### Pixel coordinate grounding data
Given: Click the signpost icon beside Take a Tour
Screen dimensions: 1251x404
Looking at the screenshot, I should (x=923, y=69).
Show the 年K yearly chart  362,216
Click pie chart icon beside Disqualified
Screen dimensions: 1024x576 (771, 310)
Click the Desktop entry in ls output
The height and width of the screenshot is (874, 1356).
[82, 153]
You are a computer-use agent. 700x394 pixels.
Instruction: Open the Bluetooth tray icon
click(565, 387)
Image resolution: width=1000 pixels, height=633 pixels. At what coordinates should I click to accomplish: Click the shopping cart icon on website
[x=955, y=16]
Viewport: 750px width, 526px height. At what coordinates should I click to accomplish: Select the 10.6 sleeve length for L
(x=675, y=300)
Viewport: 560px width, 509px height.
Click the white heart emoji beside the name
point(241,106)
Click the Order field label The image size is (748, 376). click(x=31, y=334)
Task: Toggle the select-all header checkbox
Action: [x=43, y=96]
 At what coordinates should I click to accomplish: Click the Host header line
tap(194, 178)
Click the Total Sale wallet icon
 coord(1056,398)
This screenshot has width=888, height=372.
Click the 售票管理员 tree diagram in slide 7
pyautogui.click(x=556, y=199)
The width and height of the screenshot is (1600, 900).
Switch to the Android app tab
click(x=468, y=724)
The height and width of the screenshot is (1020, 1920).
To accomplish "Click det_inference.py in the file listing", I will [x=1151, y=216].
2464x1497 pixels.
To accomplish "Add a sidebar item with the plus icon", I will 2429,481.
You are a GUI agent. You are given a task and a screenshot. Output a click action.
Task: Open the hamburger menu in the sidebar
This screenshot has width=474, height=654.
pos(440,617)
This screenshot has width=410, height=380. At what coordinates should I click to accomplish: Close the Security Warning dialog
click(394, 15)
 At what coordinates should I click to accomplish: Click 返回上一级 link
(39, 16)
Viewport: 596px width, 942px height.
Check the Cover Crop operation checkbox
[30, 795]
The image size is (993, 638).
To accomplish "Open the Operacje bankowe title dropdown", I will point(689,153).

### Directions
The records above must be repeated exactly, every one of them.

### Answer section
Given: Click the signpost icon beside Take a Tour
Screen dimensions: 1251x404
Looking at the screenshot, I should (x=923, y=69).
Show the 年K yearly chart  362,216
Click pie chart icon beside Disqualified
Screen dimensions: 1024x576 (771, 310)
Click the Desktop entry in ls output
The height and width of the screenshot is (874, 1356).
[82, 153]
You are a computer-use agent. 700x394 pixels.
Instruction: Open the Bluetooth tray icon
click(565, 387)
Image resolution: width=1000 pixels, height=633 pixels. At what coordinates should I click to accomplish: Click the shopping cart icon on website
[x=955, y=16]
Viewport: 750px width, 526px height. At what coordinates should I click to accomplish: Select the 10.6 sleeve length for L
(x=675, y=300)
Viewport: 560px width, 509px height.
Click the white heart emoji beside the name
point(241,106)
Click the Order field label The image size is (748, 376). click(x=31, y=334)
Task: Toggle the select-all header checkbox
Action: [x=43, y=96]
 At what coordinates should I click to accomplish: Click the Host header line
tap(194, 178)
Click the Total Sale wallet icon
 coord(1056,398)
This screenshot has width=888, height=372.
Click the 售票管理员 tree diagram in slide 7
pyautogui.click(x=556, y=199)
The width and height of the screenshot is (1600, 900).
Switch to the Android app tab
click(x=468, y=724)
The height and width of the screenshot is (1020, 1920).
To accomplish "Click det_inference.py in the file listing", I will [x=1151, y=216].
2464x1497 pixels.
To accomplish "Add a sidebar item with the plus icon", I will 2429,481.
You are a GUI agent. You are given a task and a screenshot. Output a click action.
Task: Open the hamburger menu in the sidebar
This screenshot has width=474, height=654.
pos(440,617)
This screenshot has width=410, height=380. At what coordinates should I click to accomplish: Close the Security Warning dialog
click(394, 15)
 At what coordinates should I click to accomplish: Click 返回上一级 link
(39, 16)
Viewport: 596px width, 942px height.
Check the Cover Crop operation checkbox
[30, 795]
The image size is (993, 638).
To accomplish "Open the Operacje bankowe title dropdown", I will point(689,153).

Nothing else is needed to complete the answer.